Text by Matthew Kyba
– Michael Serres
The gallery is a drum, stretched thin and taut. It echoes outwards, reverberating sounds, attitudes, opinions, and critiques. While the space seems still, it trembles against each applied force. David Ballantine’s exhibition, Edison’s Teeth, harnesses the unseen aural power of gallery in order to destabilize institutional foundations, questioning the position of sensorial affect within contemporary art.
As a liminal zone, the gallery environ occupies the space between ideas and perspectives, between subject and object, and many other antithetical binaries. Ballantine transforms part of the space into a biological diaphragm. Usually regarded as the muscle separating the thorax and abdomen, the diaphragm plays a crucial role in respiratory systems. The title, Edison’s Teeth, references Steven Connor’s essay on sound and acoustics, noting that Thomas Edison would sometimes put a reed of wood between his teeth and claim to hear a flood of different sounds through vibrations. When appropriated into a gallery setting, Ballantine choose to focus on acoustic engagement within the gallery’s “breaths”; his work acts as a participant-powered lung or whistle that outputs a bellowing breath and auditory blast through viewer interaction.

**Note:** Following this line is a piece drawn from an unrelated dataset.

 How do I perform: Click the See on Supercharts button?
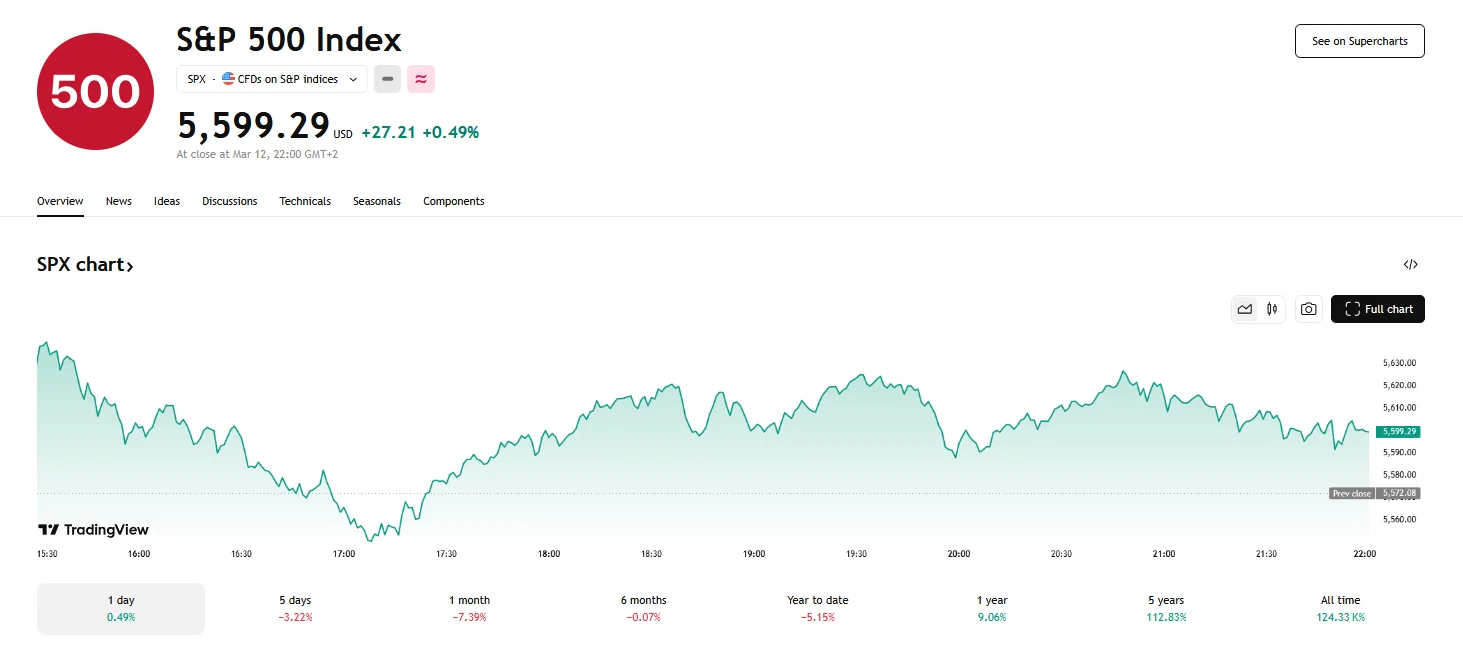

So what does this mean for the gallery? Ballantine asks the viewer to consider their physical engagement with the work as the crucial element for activation. Participatory artworks can make conscious the viewer’s spatial and sometimes political position, and Ballantine’s work no different. As one pushes the inviting brass handle to the stretched limits, hearing a low roar of surrounding sounds, the agency of the audience becomes apparent for activating the work. Here(/Hear) your impressions, your presence, your efforts produce the work. As the gallery wall bounces back into rigidity, Bunker 2 has become responsive to every person. Edison’s Teeth symbolizes the gallery’s position as a social, cultural, and personal speaker box.

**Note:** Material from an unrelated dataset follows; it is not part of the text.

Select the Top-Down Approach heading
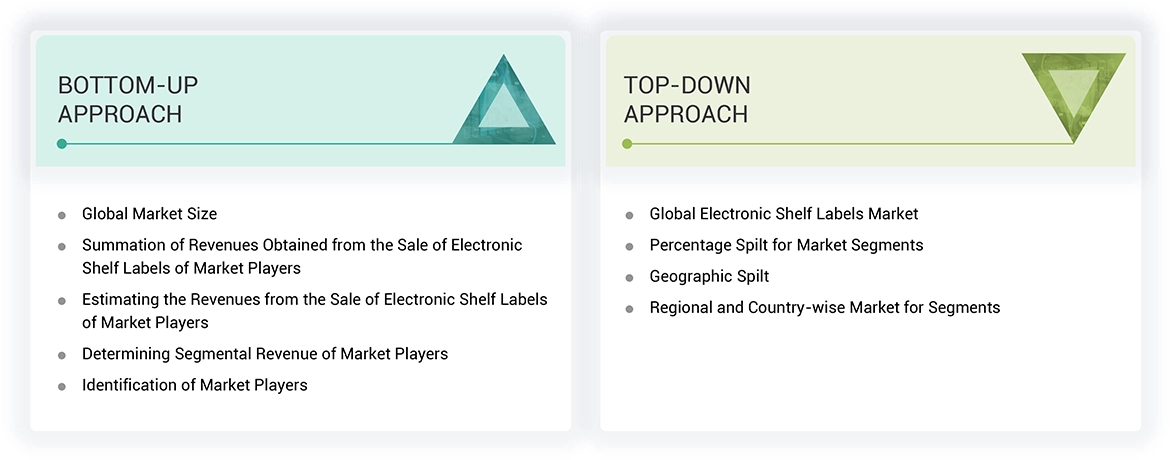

Edison’s Teeth begs the deeper question surrounding the role of passive vs. active spectatorship. Instead of having art and cultural pedagogy be didactically presented without conversation, Ballantine’s work specifically outlines the individual as power-producer, having their mark be felt (and heard) throughout the gallery. Edison’s Teeth references how audience participation can act as a form of critique or communication through an otherwise one-way spectator relationship. In doing so, the exhibition gives you the choice to push-back against the gallery, or watch as someone else does.